I usually don’t comment on political issues, but I am happy to take on this argument with zeal. While listening to the concept of FDA going back to the 1938 Federal Food, Drug and Cosmetic Act’s “safety only” approval provision over the last few weeks, I have sat quietly until my blood boiled over. I read a very responsible piece by Ed Silverman this morning (here) and it moved me off my couch and to my computer because I just had to say something.

Say what, you might ask – well, say this concept of moving back to approving drugs for safety only might be the single most horrible idea I have heard during my entire life (for the most part).  There may be exceptions where efficacy is based on a surrogate endpoint, and let’s just look at a recent one.  The approval of the first drug to treat a life-threatening and debilitating disease, Duchenne muscular dystrophy, was met with much controversy.  And why? – because many of the FDA reviewers and supervisors, as well as the FDA’s outside Advisory Committee, did not think that the drug demonstrated a meaningful impact on patients.  But the leader of the Center for Drug Evaluation and Research, Dr Janet Woodcock, took the brave step and overruled her subordinates and gave patients with no other treatment options a chance to obtain treatment.  The decision was reviewed by the head of the FDA, Dr. Robert Califf, and he deferred to the Center Director’s decision.  In this case, the FDA demonstrated a willingness (albeit with some kicking and screaming) to approve a product where no other treatment option existed to give patients with this terrible disease a chance for improvement.  And that is the type of exception we may need to look to when deciding how much evidence of efficacy is enough in times when there is no other hope.  The FDA approved this product under its accelerated approval process and relied ultimately on a surrogate endpoint, that “eteplirsen produces measurable increases in dystrophin compared to control.”  The company is required to conduct additional clinical trials outlined in the product’s approval letter in accordance with a strict schedule to further support and demonstrate efficacy.

To apply this same principle to a situation where there are already demonstrated effective treatment options (which in most cases there are) is (in my opinion) pure folly.  The Congress, in 1962, recognized that it was essential to provide adequate risk/benefit decision-making in the drug approval process; that is, a drug must also be shown to be effective, and for good reason.  Taking a drug with no scientific basis for efficacy, especially in a serious condition, could delay appropriate treatment.  Such delays in effective treatment could lead to the demise of the patient or at least make treatment more difficult.  Why would someone want to take a drug to treat blood pressure that was shown to be safe, but with no evidence of efficacy, when there are other treatments they know work – to save money?  How much money will they save if their blood pressure shoots sky high and they have a stroke?
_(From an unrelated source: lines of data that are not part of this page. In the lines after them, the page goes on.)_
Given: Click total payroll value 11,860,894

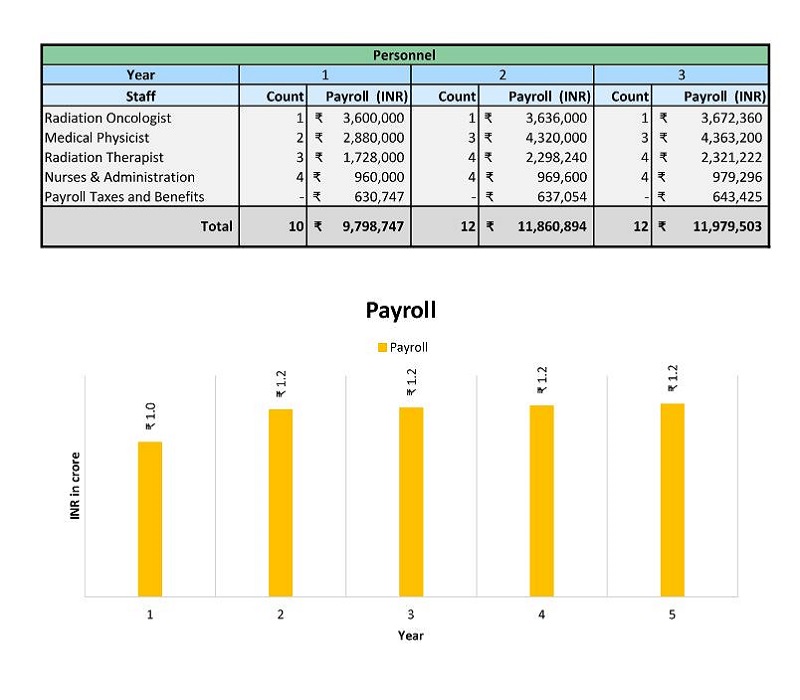Looking at the screenshot, I should coord(548,227).
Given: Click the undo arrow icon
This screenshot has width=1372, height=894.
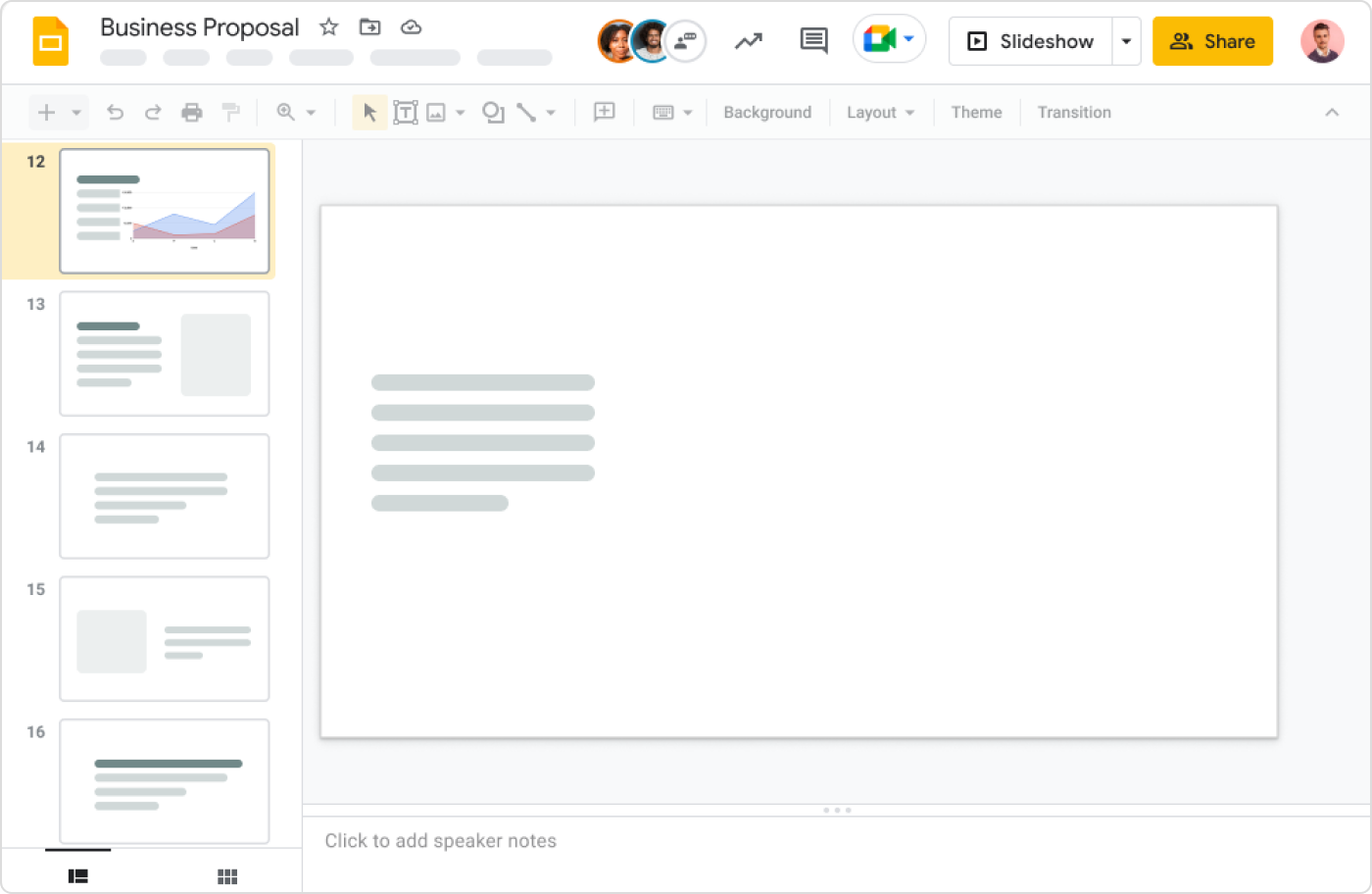Looking at the screenshot, I should (116, 113).
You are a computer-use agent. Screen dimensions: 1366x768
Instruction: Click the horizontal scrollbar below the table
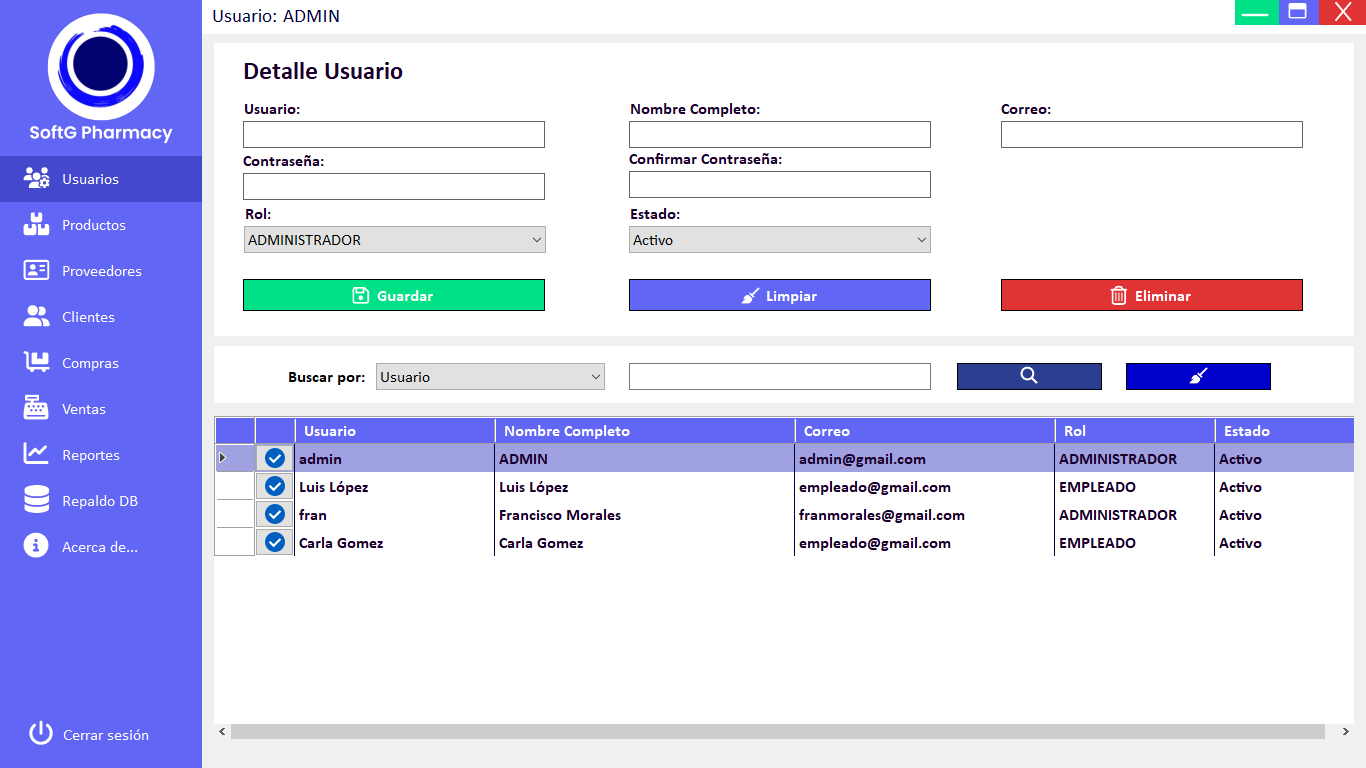tap(777, 732)
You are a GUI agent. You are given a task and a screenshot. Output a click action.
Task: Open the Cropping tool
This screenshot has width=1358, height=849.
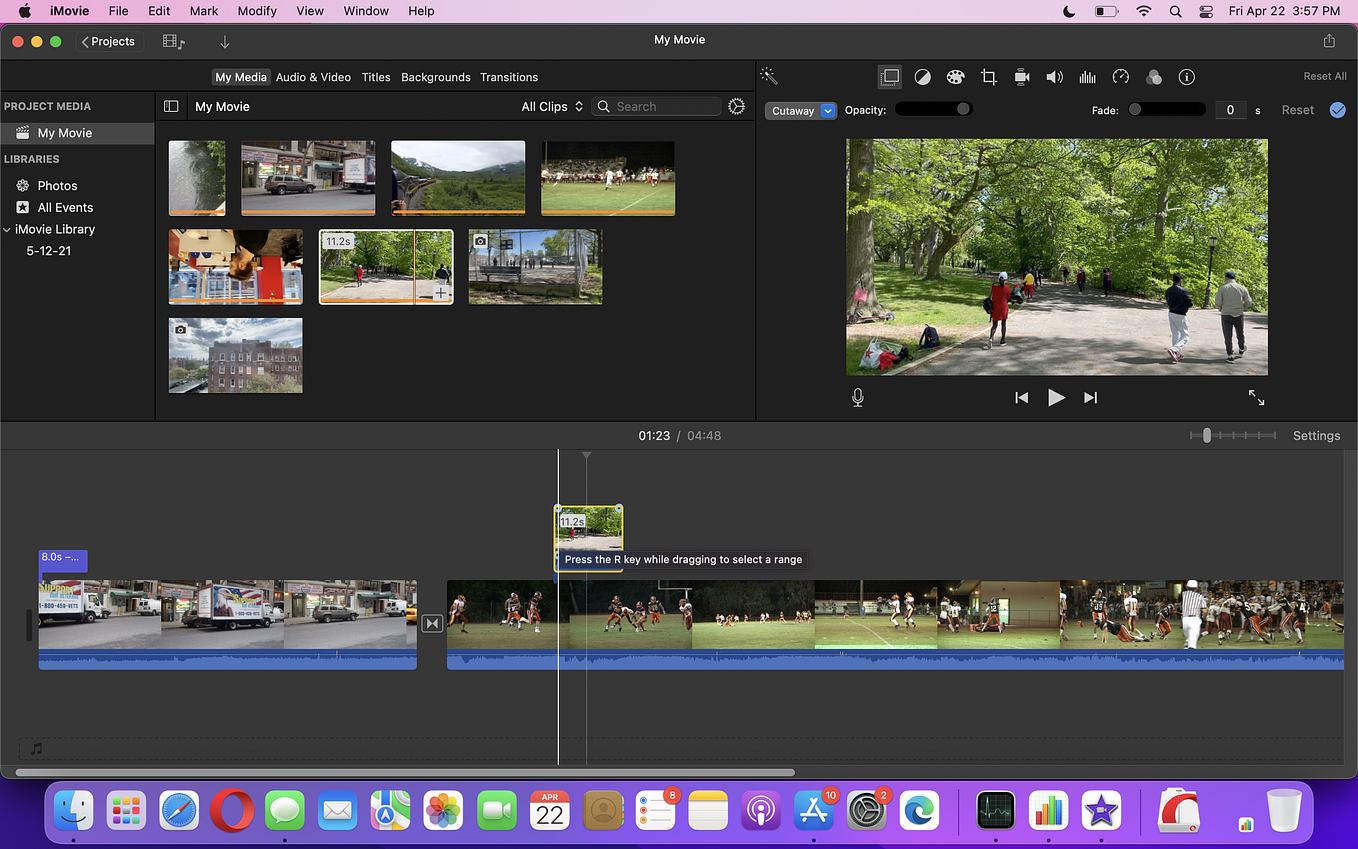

Come on people, let’s use some common sense.  All drugs are dangerous, even aspirin, but the approval process is based on an evaluation of the risk/benefit ratio of the drug.  Determining a drug’s safety is relative to its efficacy is important because all drugs have side effects, some of which are very serious, but because we know the drug will work to treat a serious condition, we are more willing to take the known risk.  Knowing the risk and safety profile of a drug is only useful if we know the drug works.  So, with  few exceptions, for which FDA can employ the accelerated approval process, let’s not move back to the time of snake oil salesmen.  There are other ways to lower drug prices without putting patients at risk, like increasing competition and use of generic drugs.